Menace sur la pollinisation : le côté obscur de la lumière artificielle
Une équipe européenne, dont un chercheur du Centre d’écologie et des sciences de la conservation (CNRS/MNHN/UPMC), démontre pour la première fois les impacts directs et indirects de la lumière artificielle sur la pollinisation des fleurs. Une menace sur les écosystèmes terrestres qui s’ajoute à la perte d’habitat, l’utilisation de pesticides, la propagation de pathogènes et le changement climatique. Leurs résultats ont été publiés le 3 août 2017 dans la revue Nature.
La majorité des espèces végétales est dépendante du monde animal - particulièrement de celui des insectes - pour se reproduire. Le déclin des insectes pollinisateurs à travers le monde impacte significativement la production des cultures et la reproduction des plantes sauvages. L’augmentation rapide de la lumière artificielle nocturne, ou pollution lumineuse, a récemment été proposée comme une nouvelle menace pour les écosystèmes terrestres. Pour la première fois, une équipe européenne, comprenant un chercheur du Centre d’écologie et des sciences de la conservation (CNRS/MNHN/UPMC), montre que la pollution lumineuse perturbe les pollinisateurs nocturnes avec des conséquences négatives pour la reproduction des plantes.
En étudiant 24 heures sur 24 des fleurs de prairies éclairées artificiellement, les chercheurs ont observé une diminution de 62 % des visites de pollinisateurs nocturnes comme les papillons de nuit ou certains coléoptères, par rapport à des prairies sans pollution lumineuse. Plus important encore, cela a entraîné une réduction de 13 % de la production de fruits d’une espèce de plante locale, le Cirse maraîcher, malgré de nombreuses visites de pollinisateurs diurnes comme les bourdons, les abeilles ou les mouches.

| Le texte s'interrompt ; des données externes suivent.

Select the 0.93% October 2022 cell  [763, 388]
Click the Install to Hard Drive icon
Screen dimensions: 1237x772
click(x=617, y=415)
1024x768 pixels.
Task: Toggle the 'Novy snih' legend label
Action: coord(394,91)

Les chercheurs démontrent que les effets en cascade de la pollution lumineuse ne s’arrêtent pas aux plantes et à leur reproduction mais peuvent aussi se propager aux pollinisateurs de jour. La pollution lumineuse réduisant le succès reproducteur de plantes sur lesquelles des pollinisateurs diurnes viennent se nourrir, cela pourrait entraîner à terme une baisse des ressources alimentaires disponibles pour les pollinisateurs diurnes.
Ces résultats proposent de nouvelles perspectives sur le fonctionnement des communautés plantes-pollinisateurs et sur la complémentarité entre pollinisateurs diurnes et nocturnes. Dans tous les pays développés, ces insectes pollinisateurs sont en régression, notamment en milieu rural. Leur raréfaction pourrait bien avoir des impacts considérables sur tous les écosystèmes. Une cohabitation sérieusement menacée par les changements globaux, et, désormais, par la pollution lumineuse.